This is probably more of an architecture/tooling question than a code one.
The Issue: I’m trying to figure out the most reasonable way to coordinate a bunch of instances of worker microservices that have dedicated, continuous workloads (that is: they aren’t taking work from a queue; they are keeping a connection open to an external service and listening for notifications from it).
Scenario: I’ve built a service that connects to Microsoft Exchange (either on-premise, or Exchange Online, depending on the configuration of a given mailbox) in order to monitor a set of mailboxes for incoming emails and take action on them. (C# using .NET 6, soon to be .NET 8)
This “Monitoring Service” can be watching any number of mailboxes, from 0 to hundreds. (Currently it’s only handling a dozen or so, which it’s doing by actively polling the mailboxes, but the plan is to move to using event notifications from the servers to limit the network traffic and the load on Exchange. The number of different Exchange nodes makes that complicated to do within a single instance, hence part of the desire to scale this out horizontally. The CPU load and memory footprint are essentially zero except when processing an incoming message, and quickly returns to baseline.)
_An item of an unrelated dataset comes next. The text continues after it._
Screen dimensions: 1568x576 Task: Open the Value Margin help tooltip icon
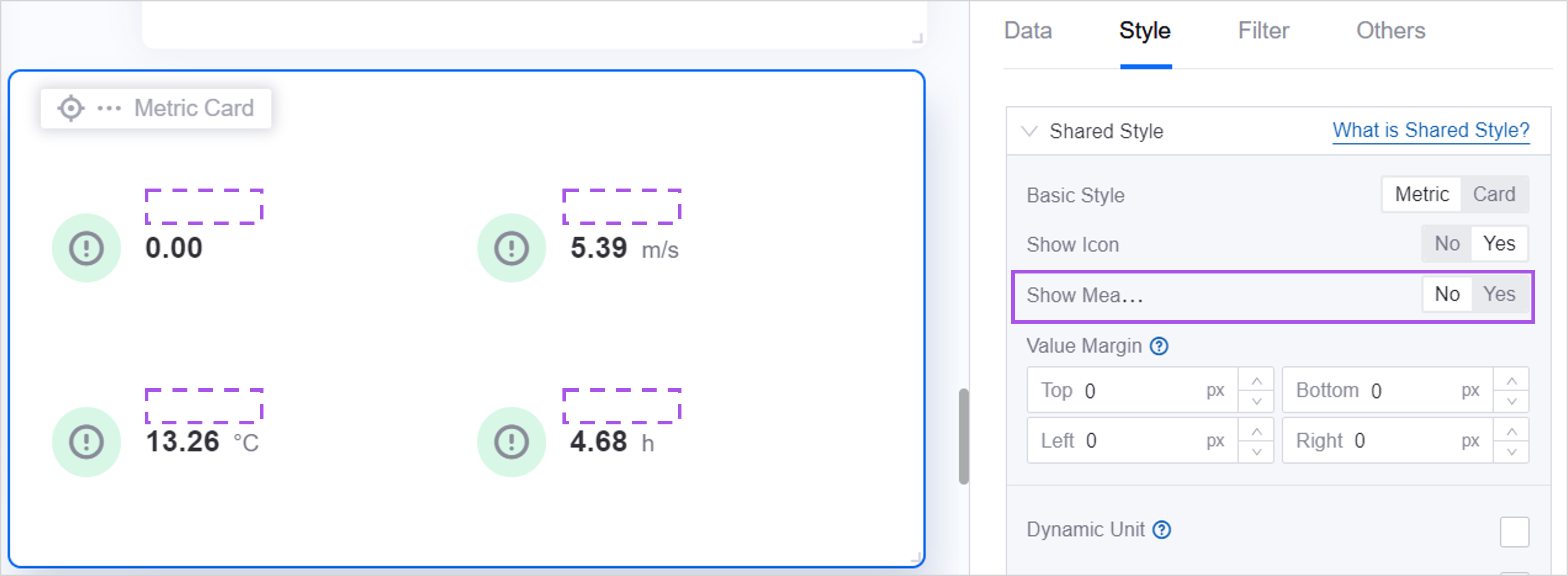1159,346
We’re using containers (via Pivotal Cloud Foundry) to host the services, and I would like to be able to spin up multiple instances so that I can handle large numbers of mailboxes, and simplify the application logic so that any given instance only has to deal with one Exchange node at a time.
I know I could write a service to coordinate these Monitoring Services; as a service spins up, it registers with the coordinating service, which hands it a block of email addresses to manage. When another service spins up and registers, the coordinating service calls back to the first service to claw back some of the workload, and redistributes it to the new server. When one of the Monitoring Services becomes non-responsive (either fails to actively display a heartbeat, or to respond to a request of the coordinating service), its workload is redistributed to the responsive Monitoring Services.
But this feels like the sort of thing that probably has an out-of-the-box solution. So, before I go and roll my own solution, am I missing something? Is there some better / easier / cleaner solution?